Lever Raises $10M From Matrix To Build An All-Encompassing Human Resources And Hiring Platform

There are plenty of old-school software platforms for hiring and talent management like Taleo, which is owned by Oracle.

But a new startup called Lever, backed with $10 million from Matrix Partners, thinks that it might be time for a change.

They’ve built a full suite of human resources software that’s meant to help companies source, schedule, interview and manage their pipeline of job candidates. In their private beta, they’ve racked up customers including Box, Coursera, Foursquare, GitHub, Lyft, Quora, Reddit, and Slack.

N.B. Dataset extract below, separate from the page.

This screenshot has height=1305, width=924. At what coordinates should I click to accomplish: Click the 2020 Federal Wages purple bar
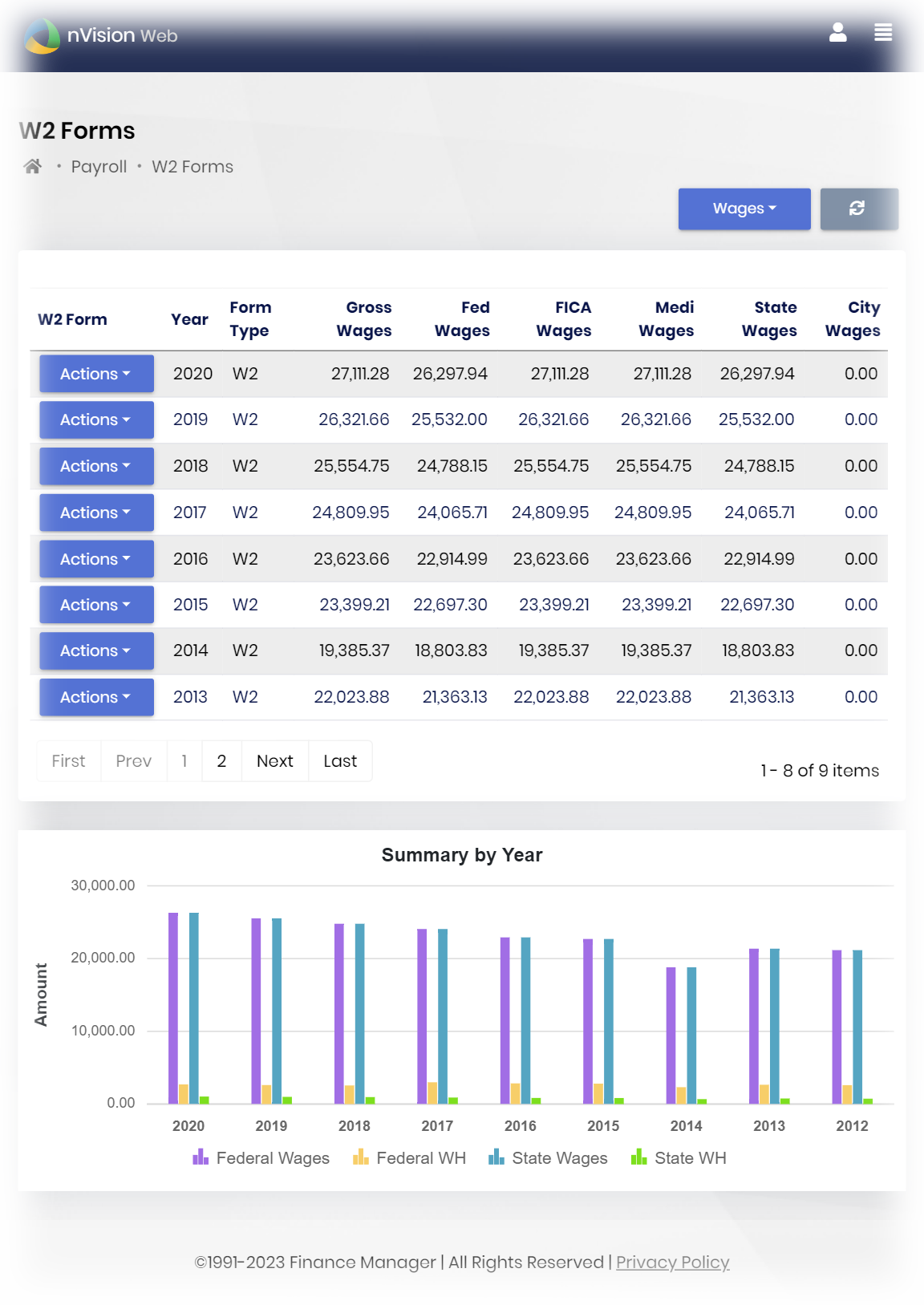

It’s a SAAS-based business model where they charge fees based on usage, although founder and CEO Sarah Nahm didn’t disclose rates yet.

“The market is really fragmented. On the one hand, there are applicant tracking systems and products like Jobvite, Jobscore, Taleo, and there’s SuccessFactors. Then there’s this whole other market of agencies,” Nahm said. “It’s an old market.”

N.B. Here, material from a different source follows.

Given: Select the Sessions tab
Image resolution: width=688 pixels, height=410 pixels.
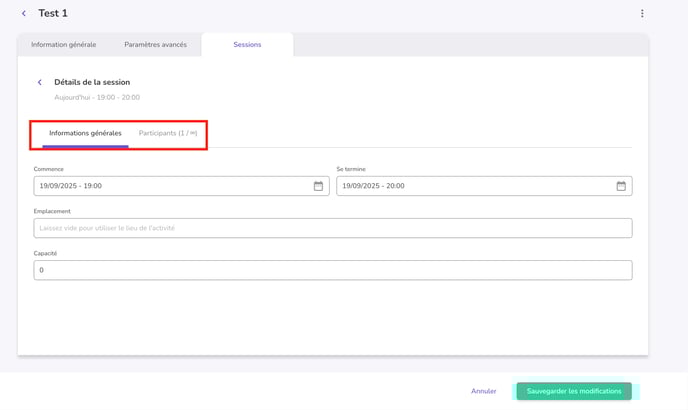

Lever’s product includes Chrome extensions and e-mail syncing for sourcing, if a company wants to mark or remember candidates. You can e-mail, archive, and tag candidates in bulk. Agency recruiters can also send candidates into the system, and then there are little features like scheduled or delayed responses if a recruiter needs to say no to a candidate. For interviewers, there are simple feedback forms and scheduling systems. Then for overall HR managers, Lever produces reports on whether a company is meeting its goals.

“We’re really trying to be that system that ties together the entire process. There are a lot of great products that are optimized for or crucial parts of the hiring process, like HackerRank, but there’s not really anything that can pull it all together,” Nahm said. “The hunger for these modern tools was so intense that it was actually pretty crazy.”

Nahm was previously a product marketing manager at Google and she, Nate Smith and Randal Truong started the company back in 2012. They argue that “hyper-growth is the new norm” for many companies, which need to double in size every year while maintaining a high bar for quality and retaining a strong company culture. With so many companies vying for talent in the Bay Area, it’s incredibly competitive so companies have to move fast.

With the round, Matrix general partner Dana Stalder, who has served on the board of other enterprise companies like recent IPO Zendesk, will join the board. Other investors include SV Angel, Redpoint, Index Ventures, Y Combinator, Yahoo CEO Marissa Mayer, Khosla general partners Keith Rabois and Ben Ling, Homebrew’s Hunter Walk and Yelp CEO Jeremy Stoppelman.